### GIVEN EXERCISE
Rewrite the following lines as a numbered list, leaving out every blank line.

### DATA ROWS

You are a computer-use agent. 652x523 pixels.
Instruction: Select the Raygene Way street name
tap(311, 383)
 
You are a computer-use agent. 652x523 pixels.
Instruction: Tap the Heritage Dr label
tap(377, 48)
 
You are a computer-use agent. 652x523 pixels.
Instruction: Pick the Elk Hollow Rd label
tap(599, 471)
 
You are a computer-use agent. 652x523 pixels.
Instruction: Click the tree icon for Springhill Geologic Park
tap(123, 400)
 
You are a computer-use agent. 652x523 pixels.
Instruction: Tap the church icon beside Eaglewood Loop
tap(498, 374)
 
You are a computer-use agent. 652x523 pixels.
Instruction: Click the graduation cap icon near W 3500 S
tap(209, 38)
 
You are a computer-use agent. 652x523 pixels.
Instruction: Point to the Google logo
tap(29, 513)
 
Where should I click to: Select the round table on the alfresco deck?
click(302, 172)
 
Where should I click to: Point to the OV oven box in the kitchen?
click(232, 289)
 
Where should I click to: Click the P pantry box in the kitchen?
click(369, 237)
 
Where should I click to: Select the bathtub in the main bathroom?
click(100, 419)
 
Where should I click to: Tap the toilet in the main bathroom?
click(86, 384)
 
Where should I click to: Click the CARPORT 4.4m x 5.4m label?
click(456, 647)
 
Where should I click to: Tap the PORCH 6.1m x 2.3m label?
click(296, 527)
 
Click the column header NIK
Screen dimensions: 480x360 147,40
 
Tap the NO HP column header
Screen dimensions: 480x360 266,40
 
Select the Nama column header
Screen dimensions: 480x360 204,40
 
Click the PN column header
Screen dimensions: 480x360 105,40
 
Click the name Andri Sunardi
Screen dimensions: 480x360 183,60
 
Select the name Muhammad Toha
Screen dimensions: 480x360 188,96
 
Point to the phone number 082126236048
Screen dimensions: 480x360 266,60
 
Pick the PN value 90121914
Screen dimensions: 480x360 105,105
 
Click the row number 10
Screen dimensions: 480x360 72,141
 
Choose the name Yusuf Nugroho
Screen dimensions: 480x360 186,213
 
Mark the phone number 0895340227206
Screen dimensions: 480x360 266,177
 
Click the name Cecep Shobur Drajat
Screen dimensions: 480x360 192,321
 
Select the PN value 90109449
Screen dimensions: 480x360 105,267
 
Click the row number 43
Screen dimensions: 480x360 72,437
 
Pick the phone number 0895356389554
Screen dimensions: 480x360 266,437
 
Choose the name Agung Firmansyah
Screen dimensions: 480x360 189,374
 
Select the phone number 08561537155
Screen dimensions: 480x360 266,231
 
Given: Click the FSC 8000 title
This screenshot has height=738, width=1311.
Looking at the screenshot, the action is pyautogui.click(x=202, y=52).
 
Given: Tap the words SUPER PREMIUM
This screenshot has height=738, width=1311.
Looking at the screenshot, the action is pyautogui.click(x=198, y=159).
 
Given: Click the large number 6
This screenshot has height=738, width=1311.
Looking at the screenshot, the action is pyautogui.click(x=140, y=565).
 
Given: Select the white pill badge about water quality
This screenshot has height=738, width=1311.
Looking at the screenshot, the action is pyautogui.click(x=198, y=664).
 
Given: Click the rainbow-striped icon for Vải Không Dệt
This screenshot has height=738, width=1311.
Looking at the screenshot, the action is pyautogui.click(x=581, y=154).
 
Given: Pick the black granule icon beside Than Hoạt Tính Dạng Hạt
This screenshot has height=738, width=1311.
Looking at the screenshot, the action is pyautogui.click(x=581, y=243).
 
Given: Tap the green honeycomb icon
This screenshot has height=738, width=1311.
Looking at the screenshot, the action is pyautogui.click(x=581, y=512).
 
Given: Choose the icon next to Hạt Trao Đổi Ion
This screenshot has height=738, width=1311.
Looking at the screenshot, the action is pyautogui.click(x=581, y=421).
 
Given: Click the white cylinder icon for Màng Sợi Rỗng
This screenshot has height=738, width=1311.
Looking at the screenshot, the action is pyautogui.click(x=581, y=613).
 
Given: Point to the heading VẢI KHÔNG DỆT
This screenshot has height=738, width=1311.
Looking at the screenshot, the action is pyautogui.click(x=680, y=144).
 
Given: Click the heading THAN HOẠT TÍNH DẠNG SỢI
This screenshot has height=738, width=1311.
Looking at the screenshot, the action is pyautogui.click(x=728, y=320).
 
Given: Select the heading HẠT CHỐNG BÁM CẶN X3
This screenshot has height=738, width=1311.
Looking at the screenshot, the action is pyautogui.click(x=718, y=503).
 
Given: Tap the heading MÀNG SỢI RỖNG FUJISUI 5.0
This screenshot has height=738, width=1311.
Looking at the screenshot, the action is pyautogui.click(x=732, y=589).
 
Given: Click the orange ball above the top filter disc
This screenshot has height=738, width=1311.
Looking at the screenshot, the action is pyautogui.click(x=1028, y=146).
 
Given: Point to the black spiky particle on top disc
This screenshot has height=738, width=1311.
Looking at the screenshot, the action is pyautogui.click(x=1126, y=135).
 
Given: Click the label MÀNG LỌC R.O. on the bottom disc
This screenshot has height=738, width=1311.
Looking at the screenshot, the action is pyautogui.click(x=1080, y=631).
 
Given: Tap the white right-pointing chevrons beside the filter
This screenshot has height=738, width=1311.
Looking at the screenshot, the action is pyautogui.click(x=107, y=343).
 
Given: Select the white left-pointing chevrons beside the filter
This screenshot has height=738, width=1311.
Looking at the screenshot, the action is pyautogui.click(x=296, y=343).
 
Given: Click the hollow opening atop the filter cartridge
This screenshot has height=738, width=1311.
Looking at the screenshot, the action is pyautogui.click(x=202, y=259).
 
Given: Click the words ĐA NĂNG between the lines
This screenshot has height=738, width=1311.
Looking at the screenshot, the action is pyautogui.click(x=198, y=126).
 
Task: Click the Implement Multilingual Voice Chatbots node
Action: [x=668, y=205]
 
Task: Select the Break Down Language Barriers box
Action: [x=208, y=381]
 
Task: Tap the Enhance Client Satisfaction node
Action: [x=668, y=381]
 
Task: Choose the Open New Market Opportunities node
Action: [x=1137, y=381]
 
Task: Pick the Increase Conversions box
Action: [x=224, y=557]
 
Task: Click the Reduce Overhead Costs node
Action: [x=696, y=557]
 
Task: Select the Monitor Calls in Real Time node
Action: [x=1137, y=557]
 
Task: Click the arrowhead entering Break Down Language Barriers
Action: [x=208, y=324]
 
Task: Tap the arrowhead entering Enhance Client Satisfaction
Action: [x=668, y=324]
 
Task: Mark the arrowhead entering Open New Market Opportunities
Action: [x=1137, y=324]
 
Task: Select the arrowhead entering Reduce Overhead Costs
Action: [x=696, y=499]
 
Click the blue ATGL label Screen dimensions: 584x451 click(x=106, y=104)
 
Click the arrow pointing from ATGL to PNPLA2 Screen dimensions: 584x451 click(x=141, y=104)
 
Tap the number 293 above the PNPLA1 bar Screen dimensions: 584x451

######

### THE COMPLETED TASK
1. You are a computer-use agent. 652x523 pixels.
2. Instruction: Select the Raygene Way street name
3. tap(311, 383)
4. You are a computer-use agent. 652x523 pixels.
5. Instruction: Tap the Heritage Dr label
6. tap(377, 48)
7. You are a computer-use agent. 652x523 pixels.
8. Instruction: Pick the Elk Hollow Rd label
9. tap(599, 471)
10. You are a computer-use agent. 652x523 pixels.
11. Instruction: Click the tree icon for Springhill Geologic Park
12. tap(123, 400)
13. You are a computer-use agent. 652x523 pixels.
14. Instruction: Tap the church icon beside Eaglewood Loop
15. tap(498, 374)
16. You are a computer-use agent. 652x523 pixels.
17. Instruction: Click the graduation cap icon near W 3500 S
18. tap(209, 38)
19. You are a computer-use agent. 652x523 pixels.
20. Instruction: Point to the Google logo
21. tap(29, 513)
22. Where should I click to: Select the round table on the alfresco deck?
23. click(302, 172)
24. Where should I click to: Point to the OV oven box in the kitchen?
25. click(232, 289)
26. Where should I click to: Click the P pantry box in the kitchen?
27. click(369, 237)
28. Where should I click to: Select the bathtub in the main bathroom?
29. click(100, 419)
30. Where should I click to: Tap the toilet in the main bathroom?
31. click(86, 384)
32. Where should I click to: Click the CARPORT 4.4m x 5.4m label?
33. click(456, 647)
34. Where should I click to: Tap the PORCH 6.1m x 2.3m label?
35. click(296, 527)
36. Click the column header NIK
37. Screen dimensions: 480x360 147,40
38. Tap the NO HP column header
39. Screen dimensions: 480x360 266,40
40. Select the Nama column header
41. Screen dimensions: 480x360 204,40
42. Click the PN column header
43. Screen dimensions: 480x360 105,40
44. Click the name Andri Sunardi
45. Screen dimensions: 480x360 183,60
46. Select the name Muhammad Toha
47. Screen dimensions: 480x360 188,96
48. Point to the phone number 082126236048
49. Screen dimensions: 480x360 266,60
50. Pick the PN value 90121914
51. Screen dimensions: 480x360 105,105
52. Click the row number 10
53. Screen dimensions: 480x360 72,141
54. Choose the name Yusuf Nugroho
55. Screen dimensions: 480x360 186,213
56. Mark the phone number 0895340227206
57. Screen dimensions: 480x360 266,177
58. Click the name Cecep Shobur Drajat
59. Screen dimensions: 480x360 192,321
60. Select the PN value 90109449
61. Screen dimensions: 480x360 105,267
62. Click the row number 43
63. Screen dimensions: 480x360 72,437
64. Pick the phone number 0895356389554
65. Screen dimensions: 480x360 266,437
66. Choose the name Agung Firmansyah
67. Screen dimensions: 480x360 189,374
68. Select the phone number 08561537155
69. Screen dimensions: 480x360 266,231
70. Given: Click the FSC 8000 title
71. This screenshot has height=738, width=1311.
72. Looking at the screenshot, the action is pyautogui.click(x=202, y=52).
73. Given: Tap the words SUPER PREMIUM
74. This screenshot has height=738, width=1311.
75. Looking at the screenshot, the action is pyautogui.click(x=198, y=159).
76. Given: Click the large number 6
77. This screenshot has height=738, width=1311.
78. Looking at the screenshot, the action is pyautogui.click(x=140, y=565).
79. Given: Select the white pill badge about water quality
80. This screenshot has height=738, width=1311.
81. Looking at the screenshot, the action is pyautogui.click(x=198, y=664).
82. Given: Click the rainbow-striped icon for Vải Không Dệt
83. This screenshot has height=738, width=1311.
84. Looking at the screenshot, the action is pyautogui.click(x=581, y=154).
85. Given: Pick the black granule icon beside Than Hoạt Tính Dạng Hạt
86. This screenshot has height=738, width=1311.
87. Looking at the screenshot, the action is pyautogui.click(x=581, y=243).
88. Given: Tap the green honeycomb icon
89. This screenshot has height=738, width=1311.
90. Looking at the screenshot, the action is pyautogui.click(x=581, y=512).
91. Given: Choose the icon next to Hạt Trao Đổi Ion
92. This screenshot has height=738, width=1311.
93. Looking at the screenshot, the action is pyautogui.click(x=581, y=421).
94. Given: Click the white cylinder icon for Màng Sợi Rỗng
95. This screenshot has height=738, width=1311.
96. Looking at the screenshot, the action is pyautogui.click(x=581, y=613).
97. Given: Point to the heading VẢI KHÔNG DỆT
98. This screenshot has height=738, width=1311.
99. Looking at the screenshot, the action is pyautogui.click(x=680, y=144).
100. Given: Click the heading THAN HOẠT TÍNH DẠNG SỢI
101. This screenshot has height=738, width=1311.
102. Looking at the screenshot, the action is pyautogui.click(x=728, y=320).
103. Given: Select the heading HẠT CHỐNG BÁM CẶN X3
104. This screenshot has height=738, width=1311.
105. Looking at the screenshot, the action is pyautogui.click(x=718, y=503).
106. Given: Tap the heading MÀNG SỢI RỖNG FUJISUI 5.0
107. This screenshot has height=738, width=1311.
108. Looking at the screenshot, the action is pyautogui.click(x=732, y=589).
109. Given: Click the orange ball above the top filter disc
110. This screenshot has height=738, width=1311.
111. Looking at the screenshot, the action is pyautogui.click(x=1028, y=146).
112. Given: Point to the black spiky particle on top disc
113. This screenshot has height=738, width=1311.
114. Looking at the screenshot, the action is pyautogui.click(x=1126, y=135).
115. Given: Click the label MÀNG LỌC R.O. on the bottom disc
116. This screenshot has height=738, width=1311.
117. Looking at the screenshot, the action is pyautogui.click(x=1080, y=631).
118. Given: Tap the white right-pointing chevrons beside the filter
119. This screenshot has height=738, width=1311.
120. Looking at the screenshot, the action is pyautogui.click(x=107, y=343).
121. Given: Select the white left-pointing chevrons beside the filter
122. This screenshot has height=738, width=1311.
123. Looking at the screenshot, the action is pyautogui.click(x=296, y=343).
124. Given: Click the hollow opening atop the filter cartridge
125. This screenshot has height=738, width=1311.
126. Looking at the screenshot, the action is pyautogui.click(x=202, y=259).
127. Given: Click the words ĐA NĂNG between the lines
128. This screenshot has height=738, width=1311.
129. Looking at the screenshot, the action is pyautogui.click(x=198, y=126).
130. Task: Click the Implement Multilingual Voice Chatbots node
131. Action: [x=668, y=205]
132. Task: Select the Break Down Language Barriers box
133. Action: [x=208, y=381]
134. Task: Tap the Enhance Client Satisfaction node
135. Action: [x=668, y=381]
136. Task: Choose the Open New Market Opportunities node
137. Action: [x=1137, y=381]
138. Task: Pick the Increase Conversions box
139. Action: [x=224, y=557]
140. Task: Click the Reduce Overhead Costs node
141. Action: [x=696, y=557]
142. Task: Select the Monitor Calls in Real Time node
143. Action: [x=1137, y=557]
144. Task: Click the arrowhead entering Break Down Language Barriers
145. Action: [x=208, y=324]
146. Task: Tap the arrowhead entering Enhance Client Satisfaction
147. Action: [x=668, y=324]
148. Task: Mark the arrowhead entering Open New Market Opportunities
149. Action: [x=1137, y=324]
150. Task: Select the arrowhead entering Reduce Overhead Costs
151. Action: [x=696, y=499]
152. Click the blue ATGL label Screen dimensions: 584x451 click(x=106, y=104)
153. Click the arrow pointing from ATGL to PNPLA2 Screen dimensions: 584x451 click(x=141, y=104)
154. Tap the number 293 above the PNPLA1 bar Screen dimensions: 584x451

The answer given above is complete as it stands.